By Aron Lamm
August 11, 2011
The simmering NATO membership debate in the supposedly neutral Nordic strongholds of Finland and Sweden have come to the fore lately.
In Sweden, a NATO assessment of the Swedish military led to questions about whether the Swedish conservative government is trying to sneak the country into NATO. In neighboring Finland, the minister for defense recently stated that Finland should consider joining NATO for financial reasons.
Officially speaking, neither country has plans to join NATO, but both are members of the Partnership for Peace program. They also both participate in NATO operations in Kosovo and Afghanistan, and Sweden is also participating in the Libya effort. Every now and then, voices in both countries are raised for full membership.
While this would mean the possibility to actually influence the operations in which they participate, as well as guaranteed protection in the case of war, it would also mean that they would lose their status as neutral peace brokers on the international stage.

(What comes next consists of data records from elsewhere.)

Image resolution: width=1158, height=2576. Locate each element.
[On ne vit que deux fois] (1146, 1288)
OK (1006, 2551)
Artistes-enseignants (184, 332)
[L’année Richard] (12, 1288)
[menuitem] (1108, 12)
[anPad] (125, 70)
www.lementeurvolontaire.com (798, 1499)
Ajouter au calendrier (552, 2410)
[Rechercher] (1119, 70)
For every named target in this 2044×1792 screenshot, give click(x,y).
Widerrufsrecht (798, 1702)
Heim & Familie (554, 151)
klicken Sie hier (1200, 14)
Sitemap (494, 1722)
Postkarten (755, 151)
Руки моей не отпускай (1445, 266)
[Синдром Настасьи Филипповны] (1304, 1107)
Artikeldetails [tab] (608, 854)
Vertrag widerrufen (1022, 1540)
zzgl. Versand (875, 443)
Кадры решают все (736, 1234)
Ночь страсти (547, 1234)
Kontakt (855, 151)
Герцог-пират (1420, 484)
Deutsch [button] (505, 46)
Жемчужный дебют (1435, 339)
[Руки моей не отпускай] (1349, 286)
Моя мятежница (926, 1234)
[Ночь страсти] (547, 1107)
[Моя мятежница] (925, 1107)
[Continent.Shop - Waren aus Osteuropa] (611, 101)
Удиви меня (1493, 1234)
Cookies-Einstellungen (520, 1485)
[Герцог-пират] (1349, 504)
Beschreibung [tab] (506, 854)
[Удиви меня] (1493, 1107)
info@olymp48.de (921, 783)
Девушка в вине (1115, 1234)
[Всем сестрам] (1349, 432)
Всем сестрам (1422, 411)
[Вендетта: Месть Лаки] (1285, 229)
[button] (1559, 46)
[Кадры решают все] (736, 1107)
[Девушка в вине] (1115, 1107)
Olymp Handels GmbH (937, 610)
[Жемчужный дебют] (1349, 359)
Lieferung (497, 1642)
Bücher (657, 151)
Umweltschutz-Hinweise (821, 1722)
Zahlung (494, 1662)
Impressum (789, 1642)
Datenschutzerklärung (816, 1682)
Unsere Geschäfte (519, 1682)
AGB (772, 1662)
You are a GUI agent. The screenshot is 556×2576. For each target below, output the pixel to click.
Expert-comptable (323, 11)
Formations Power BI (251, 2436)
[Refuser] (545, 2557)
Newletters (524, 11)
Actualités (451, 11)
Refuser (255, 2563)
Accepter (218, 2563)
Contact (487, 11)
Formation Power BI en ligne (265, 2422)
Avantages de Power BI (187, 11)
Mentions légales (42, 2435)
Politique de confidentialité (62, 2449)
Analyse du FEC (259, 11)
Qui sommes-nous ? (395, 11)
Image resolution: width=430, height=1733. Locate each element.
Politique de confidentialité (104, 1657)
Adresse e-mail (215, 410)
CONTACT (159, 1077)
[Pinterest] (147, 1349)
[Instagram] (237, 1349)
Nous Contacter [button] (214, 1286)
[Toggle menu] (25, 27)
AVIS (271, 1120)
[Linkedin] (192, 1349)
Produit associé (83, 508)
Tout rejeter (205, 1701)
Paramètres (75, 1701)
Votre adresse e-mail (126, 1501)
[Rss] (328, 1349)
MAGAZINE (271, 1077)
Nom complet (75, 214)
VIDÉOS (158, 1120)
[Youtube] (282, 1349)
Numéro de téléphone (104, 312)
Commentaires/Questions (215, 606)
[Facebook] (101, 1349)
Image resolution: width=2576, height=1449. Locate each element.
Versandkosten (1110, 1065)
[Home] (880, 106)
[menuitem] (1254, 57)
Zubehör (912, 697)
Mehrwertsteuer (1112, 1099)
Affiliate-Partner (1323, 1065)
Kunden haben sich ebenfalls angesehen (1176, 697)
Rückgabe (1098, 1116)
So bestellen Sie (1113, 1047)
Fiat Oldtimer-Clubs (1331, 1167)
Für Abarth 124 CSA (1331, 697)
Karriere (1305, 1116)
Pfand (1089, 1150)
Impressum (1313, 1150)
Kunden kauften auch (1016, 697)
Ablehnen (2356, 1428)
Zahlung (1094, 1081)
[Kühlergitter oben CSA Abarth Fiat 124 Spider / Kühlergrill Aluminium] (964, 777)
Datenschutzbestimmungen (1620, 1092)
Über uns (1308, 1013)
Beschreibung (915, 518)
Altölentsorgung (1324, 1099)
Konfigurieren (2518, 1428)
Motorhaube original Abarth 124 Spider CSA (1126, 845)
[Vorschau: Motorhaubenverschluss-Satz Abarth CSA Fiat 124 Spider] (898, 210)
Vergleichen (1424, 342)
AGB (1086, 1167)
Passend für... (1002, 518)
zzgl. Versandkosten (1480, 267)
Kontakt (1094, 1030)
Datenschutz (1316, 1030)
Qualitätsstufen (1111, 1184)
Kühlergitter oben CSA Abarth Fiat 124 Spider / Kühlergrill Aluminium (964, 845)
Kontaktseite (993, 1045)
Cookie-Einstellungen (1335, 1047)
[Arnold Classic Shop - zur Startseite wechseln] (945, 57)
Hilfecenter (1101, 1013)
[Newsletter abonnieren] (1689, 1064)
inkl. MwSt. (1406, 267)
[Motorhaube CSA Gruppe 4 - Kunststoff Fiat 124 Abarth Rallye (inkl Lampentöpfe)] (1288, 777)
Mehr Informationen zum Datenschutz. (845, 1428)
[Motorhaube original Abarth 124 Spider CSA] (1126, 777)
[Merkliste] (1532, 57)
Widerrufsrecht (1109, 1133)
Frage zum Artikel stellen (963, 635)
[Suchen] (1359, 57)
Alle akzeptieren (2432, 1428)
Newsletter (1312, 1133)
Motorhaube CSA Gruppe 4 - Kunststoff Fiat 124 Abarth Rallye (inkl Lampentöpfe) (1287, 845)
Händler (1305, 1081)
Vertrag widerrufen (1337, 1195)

Some say that this status is in fact already in jeopardy due to the countries’ current close collaboration with NATO. Sweden’s Defense Ministry recently announced that the armed forces have been reviewed by the NATO Planning and Review Process.
In an article in Swedish newspaper DN recently, former Swedish minister for defense, Thage G. Peterson, and a former Swedish United Nations Ambassador Anders Ferm, accused the government of trying to sneak Sweden into NATO.
"Sweden is in a gray area where we can neither reap the full benefits of a NATO membership, nor claim to be unaligned. The rest of the world sees Sweden as a NATO appendage—but only one Swede in five thinks we should join," the article says.
In a direct reply, former commander-in-chief of the Swedish armed forces says that the reality is Sweden has been a silent member of NATO since the end of World War II.
Meanwhile, Finnish Defense Minister Stefan Wallin, told newspaper Salon Seudun Sanomat this week that the recent cutbacks on military spending raises the question if Finland would be able to defend itself effectively if needed, or if NATO membership would be prudent.
His fellow cabinet member, Foreign Minister Erkki Tuomioja, quickly dismissed this idea, however. He told TV station YLE on Wednesday that NATO membership was "not on the table under the current administration."
The official stance in Sweden is similar, with only one party in the Swedish Parliament and less than one Swede in five supporting a NATO membership, according to a 2010 survey by SOM, an organization affiliated with the University of Gothenburg.
Yet, the door to NATO seems wide open for the day the Swedes change their minds.
NATO’s Secretary General Anders Fogh Rasmussen said in response to a question during his visit at the Swedish Institute of International Affairs in March that Sweden already fulfills all criteria for a full NATO membership.
Rasmussen said, "Our door remains open for all democracies in Europe that fulfill the necessary criteria," a category that would most likely include Finland as well, but he added that he did not wish to interfere with a nation’s domestic policy.